Northern Parkway starts in the west at Liberty Heights Avenue in Northwest Baltimore's Lochearn community, and in the east at Belair Road in Overlea, Maryland. The road forms the northern boundary of Pimlico Racetrack. As the road moves eastward across Charles Street, Northern Parkway narrows becomes a residential street and part of Baltimore's Homeland neighborhood. From York Road east to Harford Road, northern Parkway is primarily lined with row houses and single family homes.  Before intersecting with Bel Air Road, Northern Parkway splits into two one-way streets at Belford Ave in North East Baltimore City at the border between the Woodring and Raspeburg neighborhoods. The eastbound section becomes Fleetwood Ave at the intersection of Walther Ave. The westbound portion remains E. Northern Parkway; however its former name was Maple Ave.

History
Parts of E. Northern Parkway used to be Belvedere Avenue (parts of West Belvedere Avenue and East Belvedere Avenue still remain).
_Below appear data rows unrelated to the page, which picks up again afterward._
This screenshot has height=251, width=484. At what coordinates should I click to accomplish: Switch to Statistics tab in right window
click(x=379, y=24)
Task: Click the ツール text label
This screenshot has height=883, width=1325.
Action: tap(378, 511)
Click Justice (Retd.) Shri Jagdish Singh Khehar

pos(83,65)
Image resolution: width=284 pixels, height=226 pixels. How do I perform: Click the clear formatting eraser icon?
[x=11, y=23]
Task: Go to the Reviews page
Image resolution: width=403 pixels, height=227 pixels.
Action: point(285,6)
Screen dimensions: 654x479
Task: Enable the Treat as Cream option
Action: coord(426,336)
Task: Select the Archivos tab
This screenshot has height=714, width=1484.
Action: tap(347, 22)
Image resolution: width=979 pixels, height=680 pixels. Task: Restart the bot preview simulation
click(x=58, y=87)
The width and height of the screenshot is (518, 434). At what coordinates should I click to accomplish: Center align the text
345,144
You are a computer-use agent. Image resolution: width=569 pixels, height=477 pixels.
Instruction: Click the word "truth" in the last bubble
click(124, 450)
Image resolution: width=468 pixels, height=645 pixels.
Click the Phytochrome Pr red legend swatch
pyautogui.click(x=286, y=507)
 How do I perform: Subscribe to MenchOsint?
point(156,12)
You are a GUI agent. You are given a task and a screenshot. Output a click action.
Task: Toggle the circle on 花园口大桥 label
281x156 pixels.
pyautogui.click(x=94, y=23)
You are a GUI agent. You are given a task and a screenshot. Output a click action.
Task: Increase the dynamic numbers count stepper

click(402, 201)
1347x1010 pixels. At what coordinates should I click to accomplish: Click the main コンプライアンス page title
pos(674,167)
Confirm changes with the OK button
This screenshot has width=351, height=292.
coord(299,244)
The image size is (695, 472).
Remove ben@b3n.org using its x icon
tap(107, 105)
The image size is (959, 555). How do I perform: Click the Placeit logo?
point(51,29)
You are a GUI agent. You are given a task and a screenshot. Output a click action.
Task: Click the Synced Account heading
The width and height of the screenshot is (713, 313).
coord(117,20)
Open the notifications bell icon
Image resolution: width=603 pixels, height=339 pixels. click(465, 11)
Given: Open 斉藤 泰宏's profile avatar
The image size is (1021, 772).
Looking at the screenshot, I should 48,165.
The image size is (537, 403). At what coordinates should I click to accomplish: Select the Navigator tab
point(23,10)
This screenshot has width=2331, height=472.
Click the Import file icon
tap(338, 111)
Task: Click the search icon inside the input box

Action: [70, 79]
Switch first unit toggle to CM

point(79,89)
Between 1950 and 1976, parts of Northern Parkway were expanded to six lanes with a median from Bellona Avenue east.  Northern Parkway was built in various stages extending west from Old Harford Road to Hillen Road from the early 1950s to 1965.  In 1973-75, work on the new section near York Road resulted in the demolition of businesses along York Road north of Belvedere Avenue, with at least one east west alley also being vacated by the city of Baltimore.  The part of Northern Parkway near York Road was opened to traffic in December 1976; the section between The Alameda and Chinquapin Parkway was completed in June 1975.

The original plan included for W. Northern Parkway to pass through Powder Mill park and connect to Security Blvd near the unfinished I-70 interchange in Gwynns Falls Park.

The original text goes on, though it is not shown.